• **YOUR ASSIGNMENT**
Looking at the entries, how many lines hold the word "agent"? State the number by itself.

• **TASK MATERIAL**
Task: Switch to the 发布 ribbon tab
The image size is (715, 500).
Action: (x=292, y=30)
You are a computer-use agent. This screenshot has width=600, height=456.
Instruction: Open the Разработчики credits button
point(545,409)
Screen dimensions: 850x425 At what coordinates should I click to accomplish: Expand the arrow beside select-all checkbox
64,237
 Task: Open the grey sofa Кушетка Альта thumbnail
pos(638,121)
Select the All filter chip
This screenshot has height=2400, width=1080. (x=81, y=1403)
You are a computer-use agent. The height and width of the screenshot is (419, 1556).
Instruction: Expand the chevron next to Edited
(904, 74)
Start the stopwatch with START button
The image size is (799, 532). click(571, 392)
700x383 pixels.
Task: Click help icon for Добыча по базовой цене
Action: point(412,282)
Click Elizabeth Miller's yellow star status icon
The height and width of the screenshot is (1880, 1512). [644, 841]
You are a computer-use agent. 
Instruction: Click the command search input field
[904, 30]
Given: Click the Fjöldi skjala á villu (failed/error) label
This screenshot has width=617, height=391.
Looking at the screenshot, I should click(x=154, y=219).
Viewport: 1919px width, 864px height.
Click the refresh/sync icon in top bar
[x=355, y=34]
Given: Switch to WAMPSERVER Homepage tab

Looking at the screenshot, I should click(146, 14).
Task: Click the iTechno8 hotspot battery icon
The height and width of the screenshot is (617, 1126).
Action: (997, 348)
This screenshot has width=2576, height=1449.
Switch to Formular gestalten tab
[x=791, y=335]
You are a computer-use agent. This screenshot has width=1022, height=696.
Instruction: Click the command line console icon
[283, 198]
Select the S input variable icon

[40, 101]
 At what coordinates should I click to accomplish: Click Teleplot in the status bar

• **FINAL ANSWER**
4